Yes, you can get a bank account. You may only be able to get a basic bank account, but most high street banks now offer basic bank accounts which are suitable for bankruptcy. These accounts have restricted features compared to a standard current account. For instance, you will be able to withdraw and deposit money to and from your account, but you won’t be able to get a cheque book. This also means that it is unlikely that you will get a bank account with an overdraft facility or the capability to carry out direct debits. Many of these accounts do not have a visa card and you will only be able to withdraw cash using the account card. You can get pre-loaded accounts if you need to shop online with your card. This means that you have no chance of going overdrawn and owing more money to the bank.

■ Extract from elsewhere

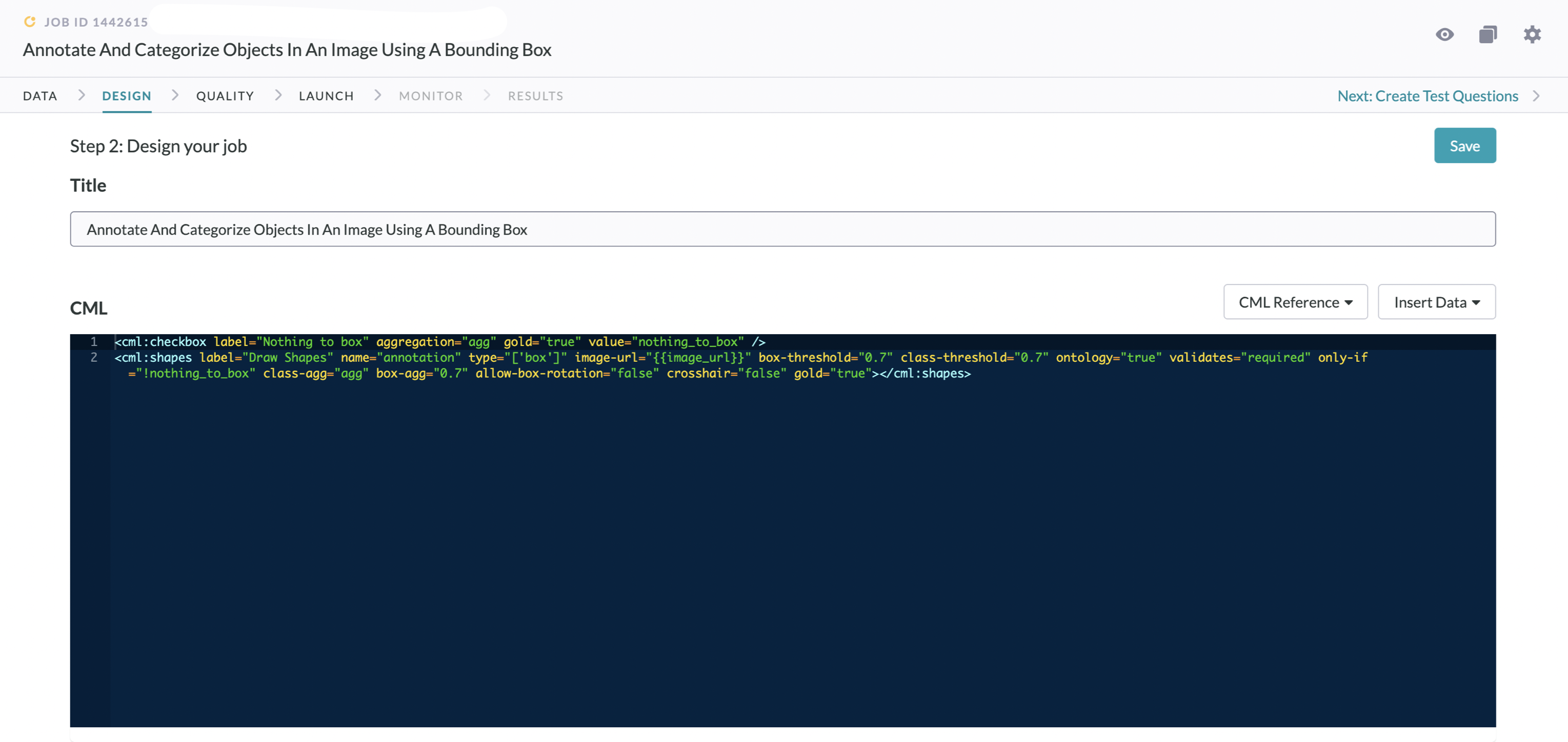
Task: Select the DESIGN tab
Action: [126, 95]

Can you get a mortgage after bankruptcy?
Whether or not you can get a mortgage after bankruptcy will depend on a number of factors, but do bear in mind that it is not an exact science. What is certain is that any mortgage will be offered on poor terms compared to the market standards. For example, you may face high interest charges and arrangement fees, and a shorter term than usual. You are likely to struggle to borrow big mortgage sums and will often be expected to pay a large deposit between 20 and 40% of the property’s value.
Generally speaking, it is a good idea to wait at least 2 years following the bankruptcy to buy a house as you are more likely to get better terms and a lower interest rate. There is no guarantee that after 2 years you will qualify for a mortgage. In all honesty, it is unlikely that you will get a mortgage while the bankruptcy still appears on your credit file.

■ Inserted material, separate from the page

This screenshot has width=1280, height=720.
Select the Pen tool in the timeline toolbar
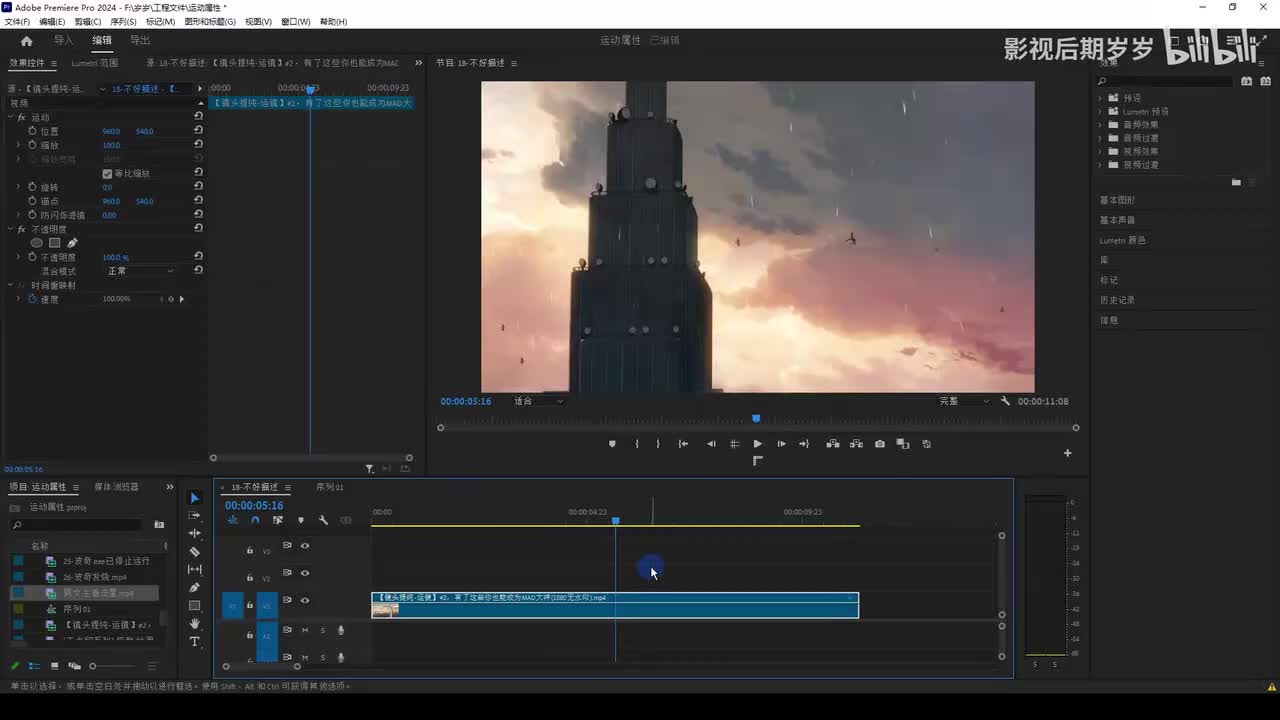pos(194,587)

Any lender will want to lend to someone with negative marks on their credit score, including missed payments, defaults and bankruptcy. These indicate that the borrower is a potential non-payment risk. The good news is that there are specialist lenders who may consider your mortgage application while bankruptcy still appears on your file. There are often additional conditions attaching to these mortgages and you may need a guarantor with substantial equity in their own property.
For the best chance of qualifying for a mortgage, particularly with a smaller deposit, it is a good idea to wait until your credit rating is back to a reasonable score. Unfortunately time is the only way to improve a bad credit score and there is no ‘magic solution’. In order to get a good mortgage deal, you are best waiting until after your bankruptcy is off your file completely; so, six years from when you first declared bankruptcy.

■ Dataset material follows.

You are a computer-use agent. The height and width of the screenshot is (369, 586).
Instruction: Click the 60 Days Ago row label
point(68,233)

Overall, it will not be easy to get a mortgage after bankruptcy and you should assume that you need a larger deposit than someone on the same income who has not been bankrupt. Time and patience are key to obtaining a mortgage, especially once you have been bankrupt. You have to think carefully if you will need a mortgage in the next six years, but remember that if your credit rating is already poor, you are still very unlikely to get the mortgage you need, with or without bankruptcy on your record.
Can you rent after bankruptcy?
Renting somewhere new when you are bankrupt can also be difficult as the application process usually involves a credit check. That said, it is not impossible to rent whilst bankrupt and after bankruptcy.
There are 4 main ways around this problem:
- Find somewhere to rent privately, not through a letting agent
- Get a guarantor
- Have a very large deposit – or pay a number of months in advance
- Delay your bankruptcy until after you have moved
If you are already renting a property when you go bankrupt, there may be a clause in your Tenancy Agreement which allows your landlord to end your tenancy if you are made bankrupt. But in practice, this is unlikely to happen as a landlord would not want to get rid of a good tenant. The process of finding a new tenant is likely to be time consuming and expensive. If you live in a council or housing association property, it is extremely unlikely that you will lose your home or struggle to meet the rental criteria.
As with any debt solution, bankruptcy has pros and cons. If you are seriously considering how to manage your debt, you should look very carefully at whether bankruptcy would suit you. We would always recommend you take independent advice before making a decision.